Die Kosten des Beschwerdeverfahrens trägt die Beklagte.
Gegenstandswert für das Beschwerdeverfahren:
449,69 € (30 % von 1.498,98 €).
Die Rechtsbeschwerde wird zugelassen.
1
G r ü n d e
2I.
3Zwischen dem Kläger als Motorradfahrer und der Beklagten als Radfahrerin kam es zu einem Verkehrsunfall. Das Landgericht holte ein unfallanalytisches Sachverständigengutachten ein. Hieraufhin beauftragte die hinter der Beklagten stehende Haftpflichtversicherung, die nicht am Rechtstreit beteiligt ist, einen Privatgutachter mit der Erstattung eines Gutachtens. Es kam zu einer vergleichsweisen Erledigung des Rechtsstreits. Danach sind die Kosten zu 30 % vom Kläger und zu 70 % von der Beklagten zu tragen.
4Zur Festsetzung angemeldet hat die Beklagte u. a. 1.498,38 €, die ihre Haftpflichtversicherung an den Privatgutachter gezahlt hat. Sie ist der Ansicht, diese seien als notwendig und prozessbezogen im Sinne des § 91 Abs. 1 ZPO einzustufen. Der Erstattung stehe nicht entgegen, dass nicht sie, sondern ihre Haftpflichtversicherung das Gutachten eingeholt und bezahlt habe. Denn diese habe letztlich dem Kläger den Schadensbetrag ohnehin zu erstatten. Zu verweisen sei auch darauf, dass ihre Haftpflichtversicherung nach § 101 VVG i. V. m. § 5 Nr. 4 AHB verpflichtet sei, sie von Ansprüchen Dritter freizustellen. Außerdem habe sie dieser die Prozessführung zu überlassen. Falls sie mit dem Auto anstatt mit dem Fahrrad unterwegs gewesen wäre, hätte ihre Haftpflichtversicherung wegen der Geltung des Pflichtversicherungsgesetzes in diesem Fall Partei werden können. Es könne deshalb im Rahmen der Erstattung keinen Unterschied machen, ob ein Fall der Pflichtversicherung vorliege oder nicht.
5Der Kläger ist der Ansicht, die für das Privatgutachten entstandenen Kosten seien im vorliegenden Kostenfestsetzungsverfahren nicht berücksichtigungsfähig, da sie nicht der am zugrunde liegenden Rechtsstreit beteiligten Partei entstanden seien.

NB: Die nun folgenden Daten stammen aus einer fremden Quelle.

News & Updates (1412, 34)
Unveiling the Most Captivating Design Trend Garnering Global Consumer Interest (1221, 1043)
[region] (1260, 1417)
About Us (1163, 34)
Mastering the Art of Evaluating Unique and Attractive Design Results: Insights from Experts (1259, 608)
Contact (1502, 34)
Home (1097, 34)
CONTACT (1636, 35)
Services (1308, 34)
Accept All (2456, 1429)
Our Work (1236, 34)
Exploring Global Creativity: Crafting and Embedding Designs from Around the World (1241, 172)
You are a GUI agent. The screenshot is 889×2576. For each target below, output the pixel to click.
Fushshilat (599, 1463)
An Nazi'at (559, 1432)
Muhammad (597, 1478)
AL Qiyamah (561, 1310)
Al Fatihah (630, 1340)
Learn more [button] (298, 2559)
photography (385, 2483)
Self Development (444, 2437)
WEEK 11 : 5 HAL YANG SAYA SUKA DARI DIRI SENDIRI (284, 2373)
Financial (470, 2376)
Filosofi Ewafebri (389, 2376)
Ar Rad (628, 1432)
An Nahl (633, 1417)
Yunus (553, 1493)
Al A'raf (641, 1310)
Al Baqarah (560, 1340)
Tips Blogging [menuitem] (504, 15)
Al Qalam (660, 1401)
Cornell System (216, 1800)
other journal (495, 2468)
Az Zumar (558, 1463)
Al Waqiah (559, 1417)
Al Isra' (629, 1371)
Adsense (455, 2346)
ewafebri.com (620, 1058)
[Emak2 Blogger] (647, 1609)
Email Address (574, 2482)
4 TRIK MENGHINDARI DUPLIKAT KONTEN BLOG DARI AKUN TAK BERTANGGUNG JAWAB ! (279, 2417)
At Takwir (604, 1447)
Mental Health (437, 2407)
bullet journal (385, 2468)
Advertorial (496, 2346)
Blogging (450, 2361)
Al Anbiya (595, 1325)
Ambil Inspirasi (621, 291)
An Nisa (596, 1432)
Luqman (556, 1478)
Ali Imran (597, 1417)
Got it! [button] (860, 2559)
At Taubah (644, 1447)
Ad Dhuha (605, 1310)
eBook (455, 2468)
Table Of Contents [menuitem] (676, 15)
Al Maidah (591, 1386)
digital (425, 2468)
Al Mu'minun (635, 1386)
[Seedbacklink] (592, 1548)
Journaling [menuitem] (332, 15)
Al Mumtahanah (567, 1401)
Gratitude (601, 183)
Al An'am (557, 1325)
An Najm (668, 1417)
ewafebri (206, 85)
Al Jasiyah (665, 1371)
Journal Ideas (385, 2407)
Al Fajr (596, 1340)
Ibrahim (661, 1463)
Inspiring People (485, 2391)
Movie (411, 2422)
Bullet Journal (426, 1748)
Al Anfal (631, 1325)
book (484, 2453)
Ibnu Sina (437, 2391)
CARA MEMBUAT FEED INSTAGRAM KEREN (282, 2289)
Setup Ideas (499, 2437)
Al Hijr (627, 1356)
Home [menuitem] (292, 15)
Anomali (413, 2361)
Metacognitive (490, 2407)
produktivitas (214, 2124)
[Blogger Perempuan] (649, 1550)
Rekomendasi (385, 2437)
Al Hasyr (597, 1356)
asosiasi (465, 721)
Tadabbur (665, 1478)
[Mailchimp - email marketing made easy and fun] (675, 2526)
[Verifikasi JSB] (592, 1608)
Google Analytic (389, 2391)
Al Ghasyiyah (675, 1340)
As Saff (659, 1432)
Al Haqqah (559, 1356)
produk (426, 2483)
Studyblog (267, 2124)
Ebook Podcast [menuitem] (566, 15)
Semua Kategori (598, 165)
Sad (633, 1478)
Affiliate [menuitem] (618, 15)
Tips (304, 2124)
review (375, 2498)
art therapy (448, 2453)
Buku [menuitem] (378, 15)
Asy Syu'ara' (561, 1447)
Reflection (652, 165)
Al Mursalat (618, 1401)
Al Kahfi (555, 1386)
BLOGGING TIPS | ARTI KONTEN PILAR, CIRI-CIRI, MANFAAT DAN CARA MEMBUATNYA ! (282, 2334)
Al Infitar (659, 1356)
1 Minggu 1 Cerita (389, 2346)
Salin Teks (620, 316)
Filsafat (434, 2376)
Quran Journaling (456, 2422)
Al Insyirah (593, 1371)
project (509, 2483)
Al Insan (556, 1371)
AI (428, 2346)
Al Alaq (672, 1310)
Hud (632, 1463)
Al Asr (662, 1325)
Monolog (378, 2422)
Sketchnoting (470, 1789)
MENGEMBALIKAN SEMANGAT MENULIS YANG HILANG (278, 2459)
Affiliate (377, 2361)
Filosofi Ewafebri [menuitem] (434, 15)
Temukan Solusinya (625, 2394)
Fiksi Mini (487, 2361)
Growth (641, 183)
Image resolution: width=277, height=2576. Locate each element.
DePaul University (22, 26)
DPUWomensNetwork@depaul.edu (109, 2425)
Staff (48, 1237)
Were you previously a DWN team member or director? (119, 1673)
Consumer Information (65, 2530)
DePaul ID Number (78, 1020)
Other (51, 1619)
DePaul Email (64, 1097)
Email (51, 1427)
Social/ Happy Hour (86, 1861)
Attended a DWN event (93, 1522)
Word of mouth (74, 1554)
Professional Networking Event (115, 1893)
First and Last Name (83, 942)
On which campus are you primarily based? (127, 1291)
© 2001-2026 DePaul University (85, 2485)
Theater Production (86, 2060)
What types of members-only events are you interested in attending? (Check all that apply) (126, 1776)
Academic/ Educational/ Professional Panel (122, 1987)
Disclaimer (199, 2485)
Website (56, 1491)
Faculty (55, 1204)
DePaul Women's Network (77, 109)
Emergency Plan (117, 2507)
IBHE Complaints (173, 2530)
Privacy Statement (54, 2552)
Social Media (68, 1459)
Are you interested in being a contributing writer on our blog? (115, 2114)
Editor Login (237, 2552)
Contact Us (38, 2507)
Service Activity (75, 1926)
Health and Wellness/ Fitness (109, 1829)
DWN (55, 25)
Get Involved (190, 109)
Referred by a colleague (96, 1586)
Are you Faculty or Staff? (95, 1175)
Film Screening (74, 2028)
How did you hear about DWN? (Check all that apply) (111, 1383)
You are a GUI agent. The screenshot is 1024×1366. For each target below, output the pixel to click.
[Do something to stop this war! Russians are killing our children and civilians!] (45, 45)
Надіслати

6Dieser Ansicht hat sich die Rechtspflegerin angeschlossen. Dem Rechtsmittel der Beklagten hat sie nicht abgeholfen und die Sache dem Senat zur Entscheidung vorgelegt.
7II.
8Die gemäß § 104 Abs. 3 Satz 1 ZPO i. V. m. § 11 Abs. 1 RpflG statthafte und auch ansonsten unbedenklich zulässige sofortige Beschwerde hat in der Sache selbst keinerlei Erfolg.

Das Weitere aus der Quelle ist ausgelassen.